Given instruction 1 |
In the abstract on concept inventories, which structures, extended with temporal and key operators, are shown to be well suited for representing diverse response patterns?

Text shown |
__________________________________________________

A. Mani
Homi Bhabha Centre for Science Education, TIFR, Mumbai, India
Concept inventories are MCQ-based instruments designed to test the understanding of concepts (and possibly the reasons for failure to understand) by learners. Often, they are deemed to be rather incompatible with student centered modes of learning and evaluation. Some inventories require students to provide justifications for their answer and thereby significantly boost the quality of assessment offered. In this research the problem of adapting the subject/concept specific instruments to make room for diverse response patterns (including vague ones) is explored in some detail by the present author. It is shown that high granular operator partial algebras invented by
her [1] with additional temporal and key operators are well suited for representing them. Rough concept inventories, proposed in the research, can handle vague subjective responses, improved standardization and the basic apparatus for the formal study of consequence in the contexts.

__________________________________________________

Provided records |
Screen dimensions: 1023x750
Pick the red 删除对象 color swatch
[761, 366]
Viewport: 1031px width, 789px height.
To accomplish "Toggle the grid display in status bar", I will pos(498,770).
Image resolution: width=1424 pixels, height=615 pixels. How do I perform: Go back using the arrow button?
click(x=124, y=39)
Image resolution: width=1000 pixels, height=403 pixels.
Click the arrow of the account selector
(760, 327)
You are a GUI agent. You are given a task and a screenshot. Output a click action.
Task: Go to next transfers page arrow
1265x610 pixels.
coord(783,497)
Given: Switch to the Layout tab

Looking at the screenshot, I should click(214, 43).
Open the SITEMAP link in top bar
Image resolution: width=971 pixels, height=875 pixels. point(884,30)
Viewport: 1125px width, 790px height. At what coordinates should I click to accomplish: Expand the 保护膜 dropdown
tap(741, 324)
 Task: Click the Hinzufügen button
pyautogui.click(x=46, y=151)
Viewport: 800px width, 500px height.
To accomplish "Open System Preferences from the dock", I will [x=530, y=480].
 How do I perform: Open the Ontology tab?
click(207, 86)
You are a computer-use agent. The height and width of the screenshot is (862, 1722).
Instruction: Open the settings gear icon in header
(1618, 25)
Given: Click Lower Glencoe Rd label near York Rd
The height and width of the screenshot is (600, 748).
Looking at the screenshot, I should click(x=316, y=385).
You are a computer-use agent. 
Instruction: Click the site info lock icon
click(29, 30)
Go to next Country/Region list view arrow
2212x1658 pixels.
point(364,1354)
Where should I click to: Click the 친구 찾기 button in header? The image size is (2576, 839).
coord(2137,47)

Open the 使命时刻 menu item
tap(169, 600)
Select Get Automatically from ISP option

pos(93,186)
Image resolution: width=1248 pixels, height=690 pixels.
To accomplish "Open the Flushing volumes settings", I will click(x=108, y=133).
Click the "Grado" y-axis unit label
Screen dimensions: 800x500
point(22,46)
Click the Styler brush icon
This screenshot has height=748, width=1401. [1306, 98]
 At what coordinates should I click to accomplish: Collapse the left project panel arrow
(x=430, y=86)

__________________________________________________

Given instruction 2 |
Copy out the records without any changes, from the line with "Viewport: 1125px width, 790px" through the end of the records.

Solution 1 |
High granular operator partial algebras

Solution 2 |
Viewport: 1125px width, 790px height. At what coordinates should I click to accomplish: Expand the 保护膜 dropdown
tap(741, 324)
 Task: Click the Hinzufügen button
pyautogui.click(x=46, y=151)
Viewport: 800px width, 500px height.
To accomplish "Open System Preferences from the dock", I will [x=530, y=480].
 How do I perform: Open the Ontology tab?
click(207, 86)
You are a computer-use agent. The height and width of the screenshot is (862, 1722).
Instruction: Open the settings gear icon in header
(1618, 25)
Given: Click Lower Glencoe Rd label near York Rd
The height and width of the screenshot is (600, 748).
Looking at the screenshot, I should click(x=316, y=385).
You are a computer-use agent. 
Instruction: Click the site info lock icon
click(29, 30)
Go to next Country/Region list view arrow
2212x1658 pixels.
point(364,1354)
Where should I click to: Click the 친구 찾기 button in header? The image size is (2576, 839).
coord(2137,47)

Open the 使命时刻 menu item
tap(169, 600)
Select Get Automatically from ISP option

pos(93,186)
Image resolution: width=1248 pixels, height=690 pixels.
To accomplish "Open the Flushing volumes settings", I will click(x=108, y=133).
Click the "Grado" y-axis unit label
Screen dimensions: 800x500
point(22,46)
Click the Styler brush icon
This screenshot has height=748, width=1401. [1306, 98]
 At what coordinates should I click to accomplish: Collapse the left project panel arrow
(x=430, y=86)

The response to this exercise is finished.